== THE TASK ==
Shown below are entries with pictures; the line with "775.083 (625, 485)" through the line with "#thebloomingardener (208, 2168)" is the span to retype exactly, and the pictures stay out.
*** Opening of EXTRACTED RECORDS ***
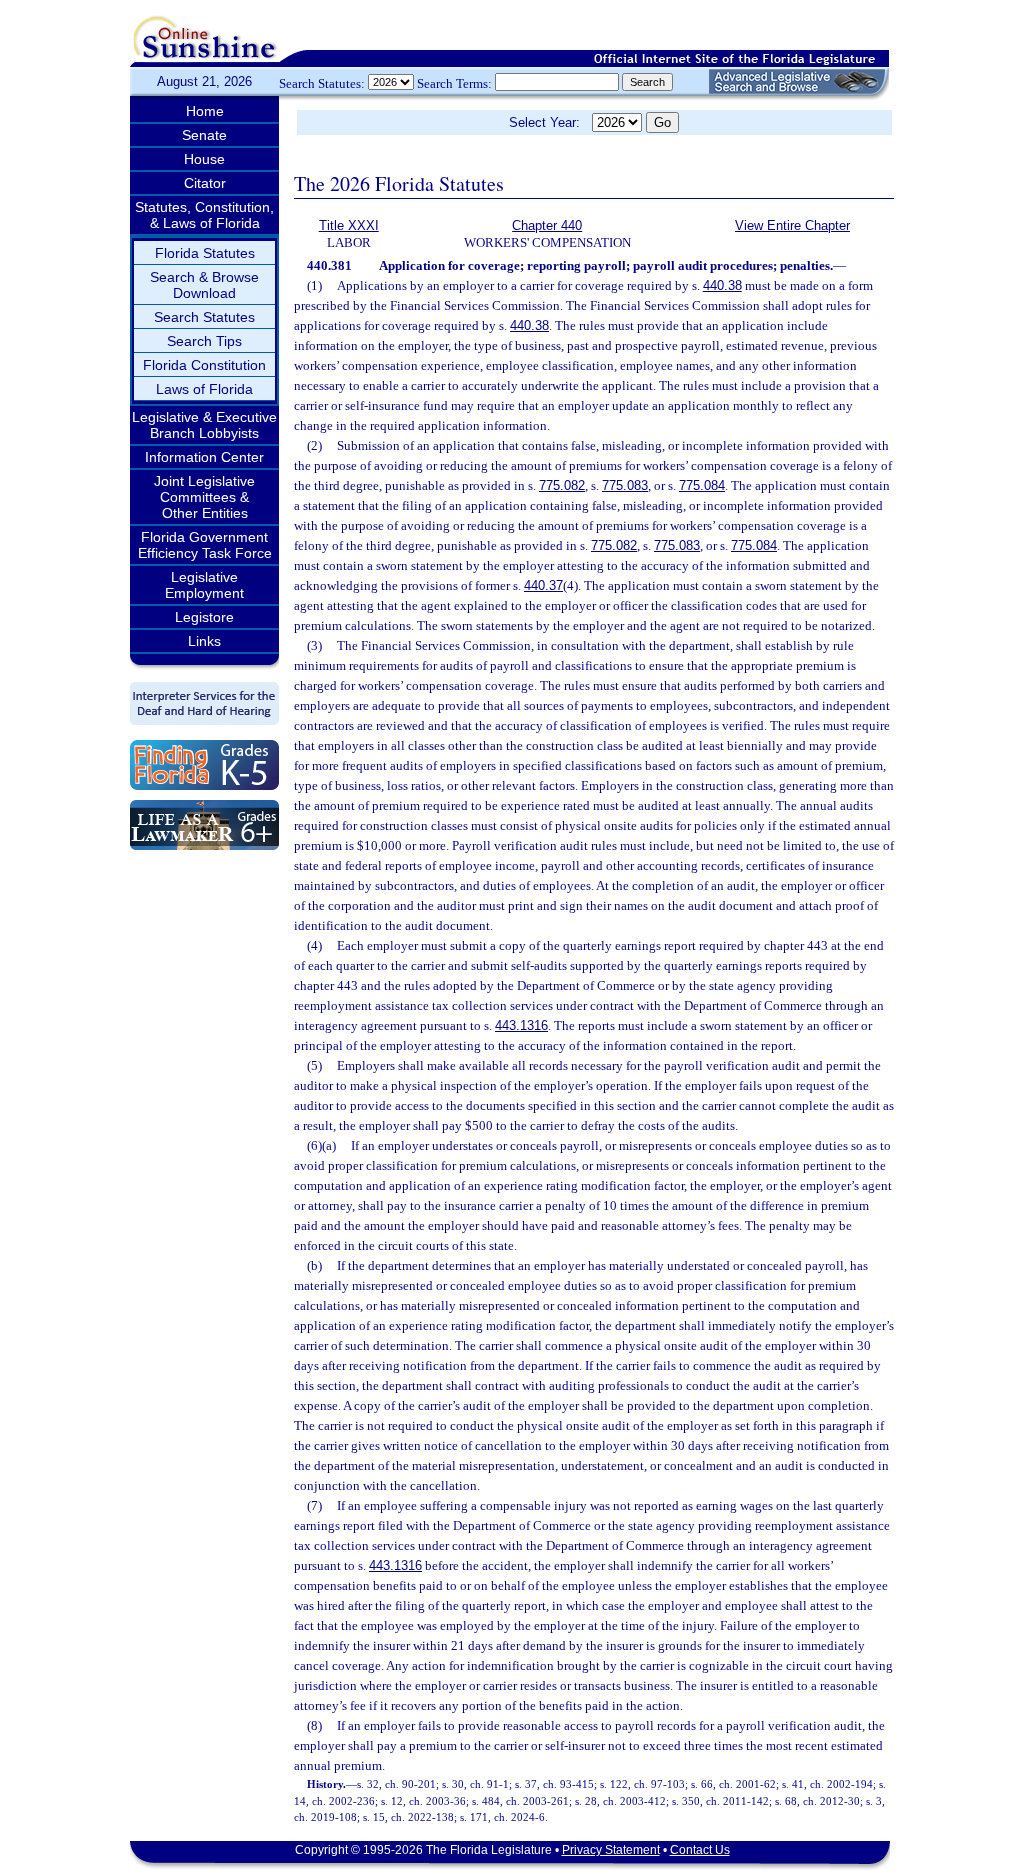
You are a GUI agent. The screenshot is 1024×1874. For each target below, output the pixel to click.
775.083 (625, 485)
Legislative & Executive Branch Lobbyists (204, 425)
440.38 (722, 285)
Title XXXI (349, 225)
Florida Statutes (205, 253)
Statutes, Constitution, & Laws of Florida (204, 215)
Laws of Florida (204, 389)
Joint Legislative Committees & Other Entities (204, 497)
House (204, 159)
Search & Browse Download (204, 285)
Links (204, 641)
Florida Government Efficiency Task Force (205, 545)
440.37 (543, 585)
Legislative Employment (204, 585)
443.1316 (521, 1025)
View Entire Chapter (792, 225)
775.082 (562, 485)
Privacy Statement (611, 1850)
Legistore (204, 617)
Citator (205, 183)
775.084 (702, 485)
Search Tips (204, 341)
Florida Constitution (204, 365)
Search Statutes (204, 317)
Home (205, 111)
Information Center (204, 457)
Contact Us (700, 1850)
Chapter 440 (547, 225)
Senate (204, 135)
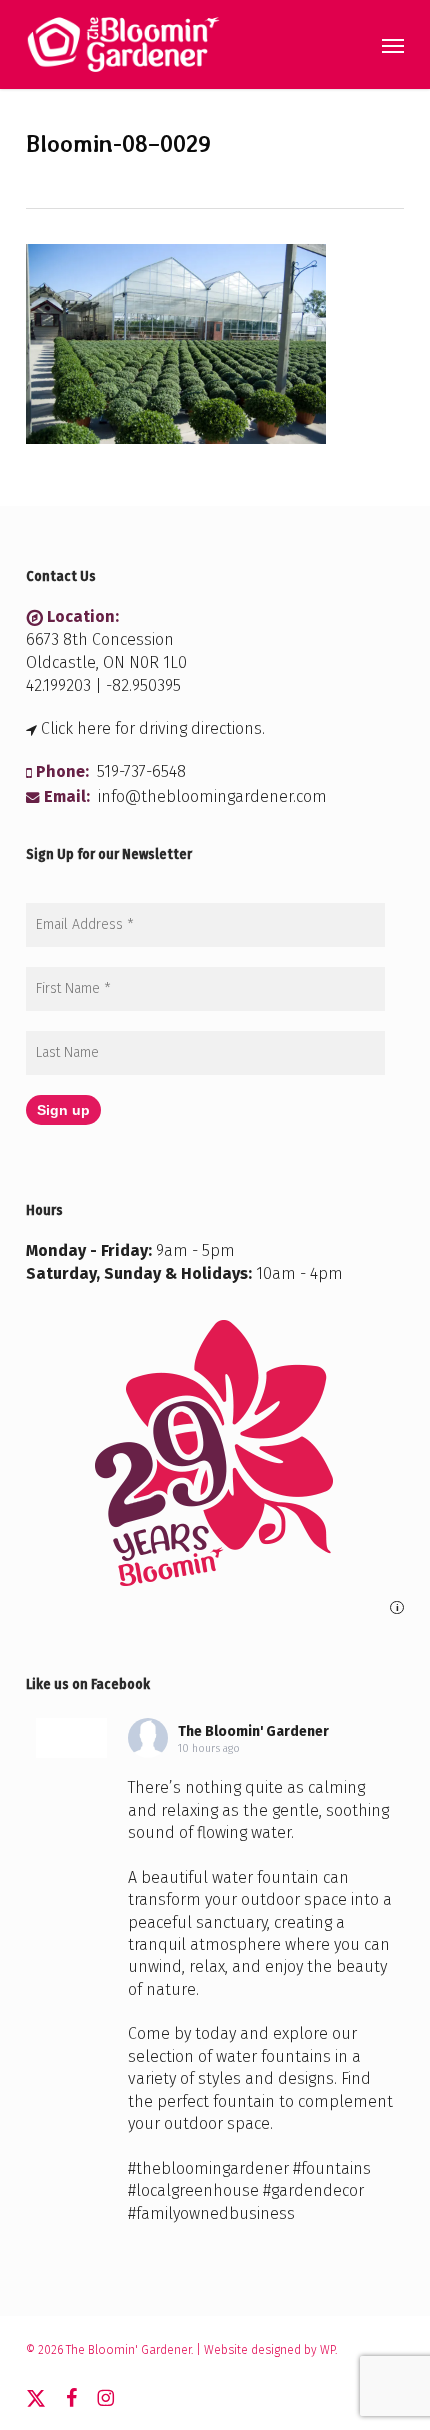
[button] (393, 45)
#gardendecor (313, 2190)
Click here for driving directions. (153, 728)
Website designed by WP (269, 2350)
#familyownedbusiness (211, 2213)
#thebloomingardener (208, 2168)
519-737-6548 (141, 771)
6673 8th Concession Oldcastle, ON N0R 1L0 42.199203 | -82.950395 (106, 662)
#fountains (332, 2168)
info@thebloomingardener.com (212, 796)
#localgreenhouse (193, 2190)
*** Close of EXTRACTED RECORDS ***
*** Opening of EXTRACTED RECORDS ***
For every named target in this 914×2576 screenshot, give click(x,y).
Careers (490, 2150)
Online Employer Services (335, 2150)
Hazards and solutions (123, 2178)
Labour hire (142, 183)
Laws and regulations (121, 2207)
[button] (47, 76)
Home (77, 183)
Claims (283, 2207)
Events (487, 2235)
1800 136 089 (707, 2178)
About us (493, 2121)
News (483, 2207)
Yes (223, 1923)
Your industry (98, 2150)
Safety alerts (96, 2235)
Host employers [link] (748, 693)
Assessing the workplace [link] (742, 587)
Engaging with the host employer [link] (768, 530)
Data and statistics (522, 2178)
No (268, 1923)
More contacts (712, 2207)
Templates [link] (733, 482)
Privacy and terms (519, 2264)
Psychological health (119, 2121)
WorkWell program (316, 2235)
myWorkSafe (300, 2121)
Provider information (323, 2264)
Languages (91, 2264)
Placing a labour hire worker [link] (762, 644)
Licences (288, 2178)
*** Close of EXTRACTED RECORDS ***
== PROBLEM SOLUTION ==
775.083 (625, 485)
Legislative & Executive Branch Lobbyists (204, 425)
440.38 (722, 285)
Title XXXI (349, 225)
Florida Statutes (205, 253)
Statutes, Constitution, & Laws of Florida (204, 215)
Laws of Florida (204, 389)
Joint Legislative Committees & Other Entities (204, 497)
House (204, 159)
Search & Browse Download (204, 285)
Links (204, 641)
Florida Government Efficiency Task Force (205, 545)
440.37 (543, 585)
Legislative Employment (204, 585)
443.1316 (521, 1025)
View Entire Chapter (792, 225)
775.082 (562, 485)
Privacy Statement (611, 1850)
Legistore (204, 617)
Citator (205, 183)
775.084 (702, 485)
Search Tips (204, 341)
Florida Constitution (204, 365)
Search Statutes (204, 317)
Home (205, 111)
Information Center (204, 457)
Contact Us (700, 1850)
Chapter 440 (547, 225)
Senate (204, 135)
[button] (393, 45)
#gardendecor (313, 2190)
Click here for driving directions. (153, 728)
Website designed by WP (269, 2350)
#familyownedbusiness (211, 2213)
#thebloomingardener (208, 2168)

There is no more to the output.